This repository produces the results of the feature rich classifier from the paper:
Nathan Schneider, Jena D. Hwang, Vivek Srikumar, Jakob Prange, Austin Blodgett, Sarah R. Moeller, Aviram Stern, Adi Bitan, and Omri Abend. Comprehensive supersense disambiguation of English prepositions and possessives. Proceedings of the 56th Annual Meeting of the Association for Computational Linguistics, Melbourne, Australia, July 15–20, 2018. http://people.cs.georgetown.edu/nschneid/p/pssdisambig.pdf
(Other resources from the paper available at: https://github.com/nert-gu/streusle/blob/master/ACL2018.md)
To run this code, you will need the following installed on your computer:
- Scala and SBT
- Liblinear
If you are on a Mac, you can use home brew to install these
dependencies using brew install scala sbt liblinear
.
Next, clone this repository. Included as a git submodule is the supersense dataset that was released with the paper. In addition to the train/dev/test data splits, that repository also contains the official evaluation scripts for the data.
After cloning the repository, compile everything using sbt compile
on the terminal. Now, you can train the classifiers.
The pipeline for training scene role and function classifiers is:
- Preprocess the data
- Extract features into liblinear compatible files
- Train the scene role and function classifiers
- Construct the output in the json format for evaluation using the official script.

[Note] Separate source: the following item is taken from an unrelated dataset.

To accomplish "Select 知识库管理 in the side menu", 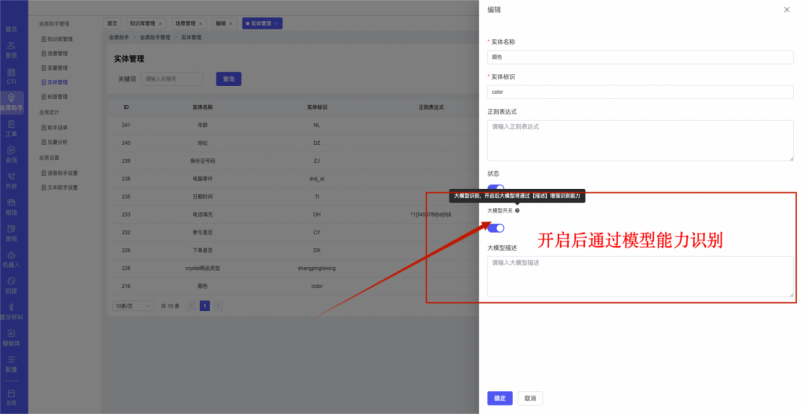I will (61, 39).
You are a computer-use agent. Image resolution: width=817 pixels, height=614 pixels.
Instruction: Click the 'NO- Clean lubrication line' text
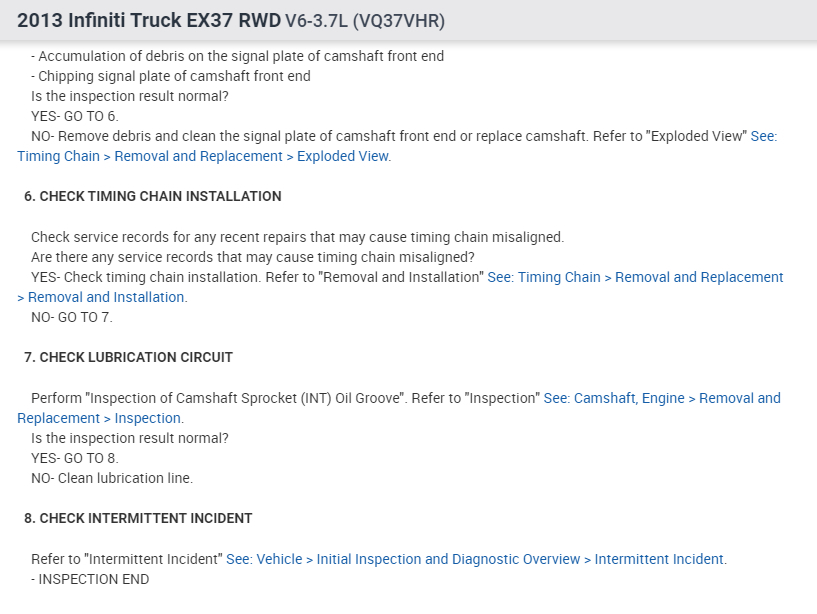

Other than step 3, these steps use the scala code in this repository
and can be invoked using scripts/run.sh
. This script provides an
entry point to three sub-commands extract
, preprocess
and
write-json
which corresponds to steps 1, 2 and 4 respectively.
run.sh preprocess
reads the streusle data and runs preprocessing tools on it.run.sh extract
performs feature extraction so that we can train the classifiers. It also saves enough metadata so that we can reconstruct json files for evaluation.run.sh write-json
converts the liblinear prediction files into json formatted output for evaluation.
Each of these sub-commands take arguments involving the location of the data files. Running the sub-command without any arguments will describe required arguments.
scripts/experiment.sh
is a single bash script that performs all the
steps described above and keeps track of the intermediate files that
are generated along the way. This script will write the data files,
models and predicted supersenses to experiments/output
.
The paper compares the impact of automatically identified prepositions and predicted parse trees. To train classifiers in these four settings use:
scripts/experiment.sh --goldid --goldsyn
scripts/experiment.sh --goldid --autosyn
scripts/experiment.sh --autoid --goldsyn
scripts/experiment.sh --autoid --autosyn
After running these four commands in a row, if all goes well, you
will find four json files in experiments/output
. Each file
contains predictions for that setting.
If you want to modify the training data to produce learning curves,
etc, you will have to edit the TRAIN_JSON
variable in the
experiment script.